Fiquei caladinha tão assustada com àquela bocarra desdentada
e o mau hálito que dela se desprendia ao rir bem na minha cara!
Deixei para escolher duas melancias para o final das compras...
Pois eram melancias gigantescas.
O dono da banca ajudou o carregador acomodar a primeira delas
no carrinho de compras.

Ao passar-lhe a outra o carregador se fez de besta e de propósito
abriu os braços ao recebê-la.
Ao vê-la espatifada no chão agarrou o maior pedaço e o devorou
em segundos...
Sem abrir a boca, assisti o espetáculo até ele terminar de comer
o resto todo.

Enquanto o carregador comia os pedaços que jaziam no chão,
pedi ao desdentado outra melancia do mesmo porte, para substituir
a pobre coitada dentro da barriga daquele vira lata.
O desdentado ria a não mais poder da minha cara de espanto.
Porque realmente eu nunca vira homem nenhum,
por maior que fosse, devorar em minutos quase dez quilos de tal fruta!
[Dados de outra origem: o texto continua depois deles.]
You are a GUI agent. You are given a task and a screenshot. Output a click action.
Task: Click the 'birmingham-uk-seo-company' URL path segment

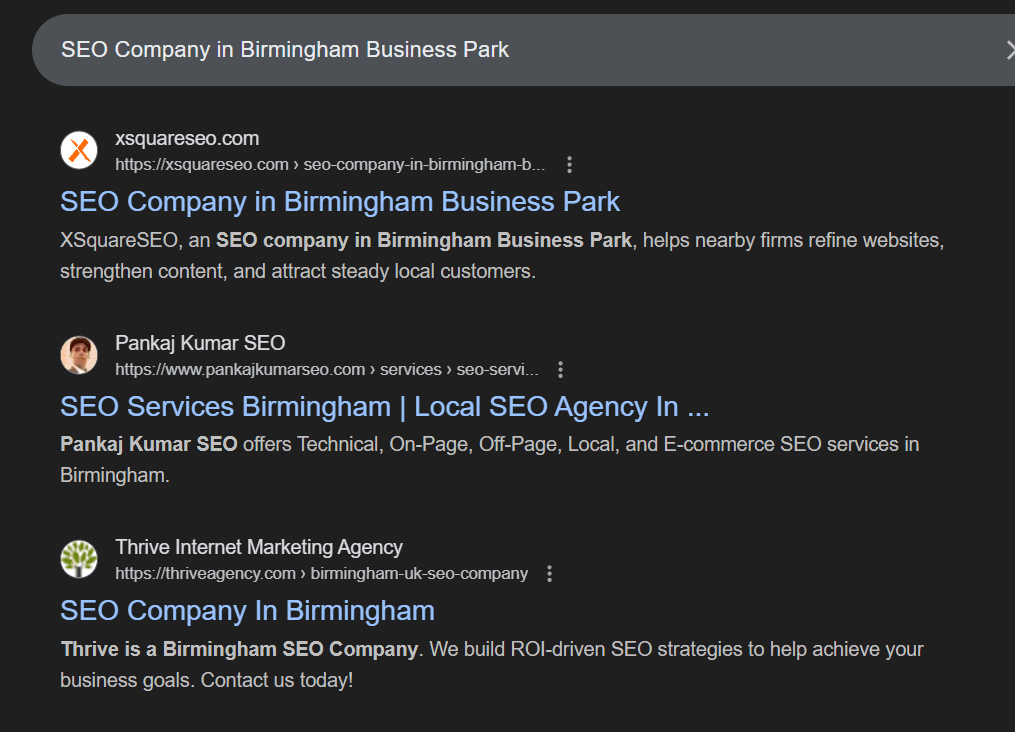tap(420, 573)
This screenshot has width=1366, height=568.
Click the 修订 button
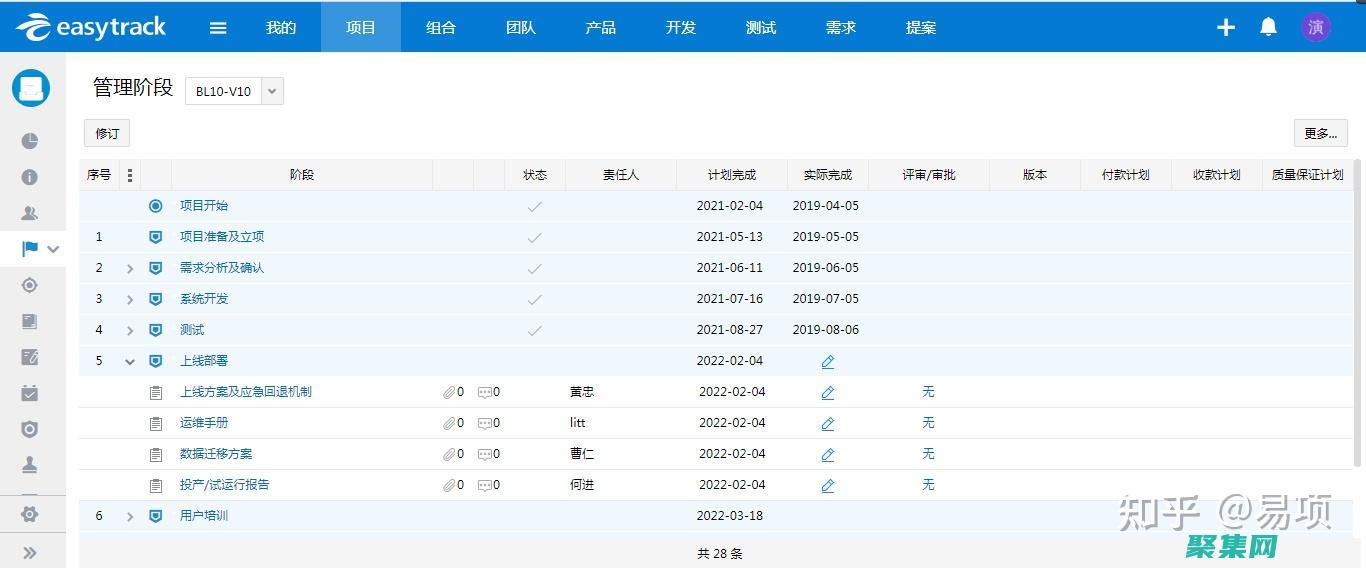(x=107, y=133)
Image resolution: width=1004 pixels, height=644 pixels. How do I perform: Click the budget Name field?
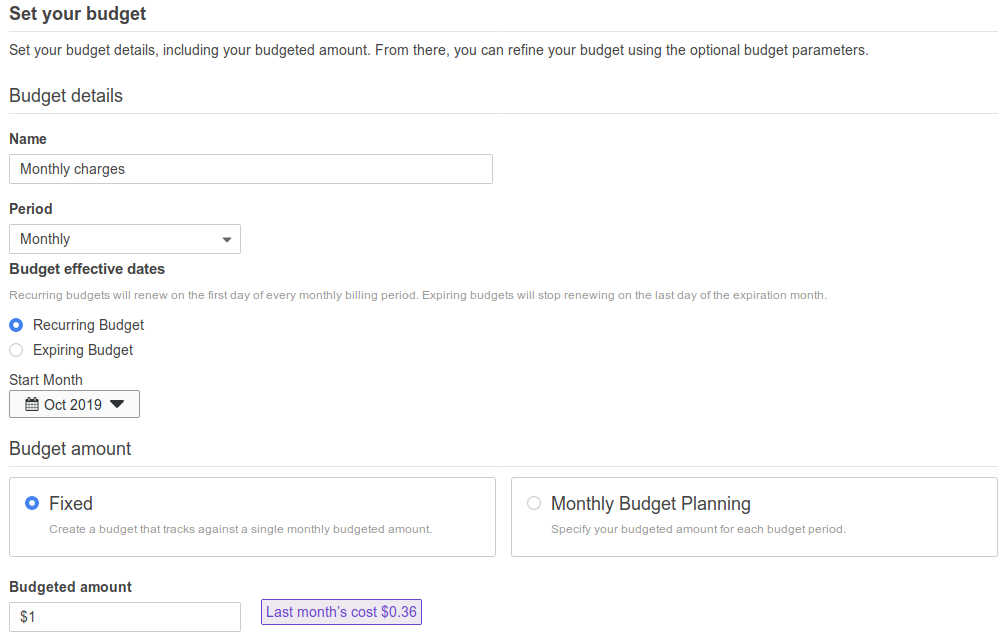pyautogui.click(x=251, y=169)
Passei à banca de frutas secas importadas.
O dono dela um italiano gordo e avermelhado
Teve a cara de pau de perguntar olhando-me maliciosamente...
O que uma menina tão bonita fazia naquele lugar fedorento ao lado
de um carregador tarado.

Senti meu coração bater acelerado ao lembrar
daquele homenzarrão comendo qual porco esfaimado.
Meus pensamentos voaram e vi naquela criatura um animal feroz
estraçalhando e comendo a pobre presa.
Pensei bem rápido e corri em disparada para fora do mercado,
onde o taxista me esperava.

O percurso do mercado à casa dos meus pais
ficava a uma distància bem considerável.
Fechei os olhos e mentalmente escrevi centenas de
discursos para escolher o mais apropriado.
para poder me apresentar diante dos que ali se
encontravam, um motivo justificável do porquê
eu voltar do mercado de mãos abanando!

Minhas idéias martelavam minha cabeça...
Visualiza-me depositando a bandeira de honra ao solo
E convictamente dizia à minha família...
Que não queria mais saber de Natal nem de Ceia
nem de nada!

Porque para mim Natal não significava fazer compras
para a ceia de Natal, desacompanhada do marido,
num ambiente perigoso, nojento mal cheiroso!
Diria a todos que quando criança eu não sentia
vontade de comer nada do que me ofereciam.
Nem sequer desejava sentar à mesa e só o fazia
para obedecer as regras das tais obrigatoriedades
que não eram poucas e eu tanto detestava.

Porque para mim o verdadeiro Natal e a emoção
que me causava a data, era olhar o presépio e o
rostinho de Jesus Menino, com meus olhinhos plenos
de lágrimas e esperar Papai Noel entrar pela chaminé
de nossa casa todo sujo de fuligem que maculava
suas barbas brancas que eu tanto amava!